A collaborative study between University College London (UCL) and King’s College London has discovered that adolescents are over three times more likely to develop cannabis addiction than adults.
The investigation identified that although younger users were significantly more likely to develop cannabis addiction – also known as cannabis use disorder – there was no association found between cannabis use and an increased risk of mental health conditions.
The research revealed that adolescent cannabis users may not have higher levels of subclinical depression or anxiety than adults and were not more vulnerable to psychotic-like symptoms. The findings reinforce a previous study from the team that identified that adolescents were not more vulnerable to associations between cannabis addiction and cognitive impairment.
Dr Will Lawn, the lead author of the study from the UCL Clinical Psychopharmacology Unit and Institute of Psychiatry, commented: “There is a lot of concern about how the developing teenage brain might be more vulnerable to the long-term effects of cannabis, but we did not find evidence to support this general claim.
“Cannabis addiction is a real issue that teenagers should be aware of, as they appear to be much more vulnerable to it than adults. On the other hand, the impact that cannabis use has during adolescence on cognitive performance or on depression and anxiety may be weaker than hypothesised.

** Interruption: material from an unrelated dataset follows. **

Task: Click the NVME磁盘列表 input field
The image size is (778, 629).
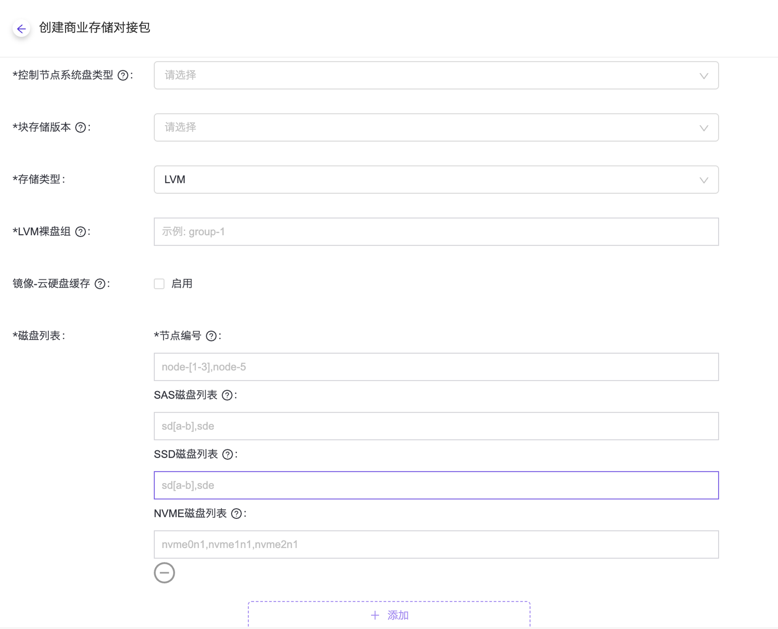Action: click(x=436, y=545)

“But we also replicated previous work that if someone becomes addicted to cannabis, that may increase the severity of subclinical mental health symptoms. Given adolescents are also at a greater risk of experiencing difficulties with mental health than adults, they should be proactively discouraged from regular cannabis use.”

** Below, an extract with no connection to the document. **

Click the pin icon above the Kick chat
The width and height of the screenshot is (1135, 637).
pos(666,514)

What is cannabis use disorder?
Cannabis use disorder is characterised by symptoms such as cannabis cravings, use that impacts school or work performance, a heightened tolerance to the drug, withdrawal symptoms, problems in personal relationships caused by or worsened by cannabis use, or failed attempts to quit cannabis.
Analysing chronic cannabis use
The results from both investigations are derived from the Medical Research Council-funded CannTeen study, which analysed the effects of regular cannabis use on adolescents and adults. The team compared the results to age-matched control of individuals who do not use cannabis.
The study comprised 274 participants, 76 of which were adolescents aged between 16 and 17 who used cannabis one day per week. The other participants included a similar number of adult cannabis users aged 26 to 29 and teenage and adult controls.
The cannabis users in the study used the drug four times per week on average and were carefully matched on gender, ethnicity, and type and strength of cannabis. The participants answered questions about their cannabis use during the last 12 weeks and questionnaires employed to assess symptoms of mental ill health.
Adolescent’s risk of cannabis addiction
The results illuminated that adolescent users were three and a half times more likely to develop cannabis addiction than adults and that 50% of teenagers who use cannabis have six or more cannabis disorder symptoms that define them as having severe cannabis use disorder.
Previous studies suggested that people of any age who use cannabis are between 9-22% more likely to become addicted to cannabis, with the risk being highest for those who tried cannabis at a younger age.
The team hypothesise that adolescents may be more vulnerable to cannabis addiction than adults because of factors such as disruptions to relationships, a hyper-plastic (malleable) brain, a developing endocannabinoid system, and an evolving sense of identity and social life.
Mental health impacts
The study identified that adolescent cannabis users did not have an increased vulnerability for developing psychotic-like symptoms than adults. The results also demonstrated that teenage and adult users were not more likely to develop symptoms of depression or anxiety, with only adults with severe cannabis addiction having worse mental health symptoms.
In contrast, the team’s other study discovered that cannabis users were more likely to have impaired working memory, impulsivity, and verbal memory. This was displayed among adults and teenagers, meaning there was no increased adolescent vulnerability.
The researchers explained that due to the findings of the study being cross-sectional, a longitudinal analysis would need to be performed to see how cannabis users develop over time.
Professor Val Curran, the senior author of the study from the UCL Clinical Psychopharmacology Unit, concluded: “Our findings suggest that schools should be teaching pupils more about the risk of addiction to cannabis, which has been neglected in drugs education. Becoming addicted to cannabis is a serious problem in itself, but it can also increase the likelihood of other mental health problems. Teenagers should therefore be informed of their greater risk of addiction.”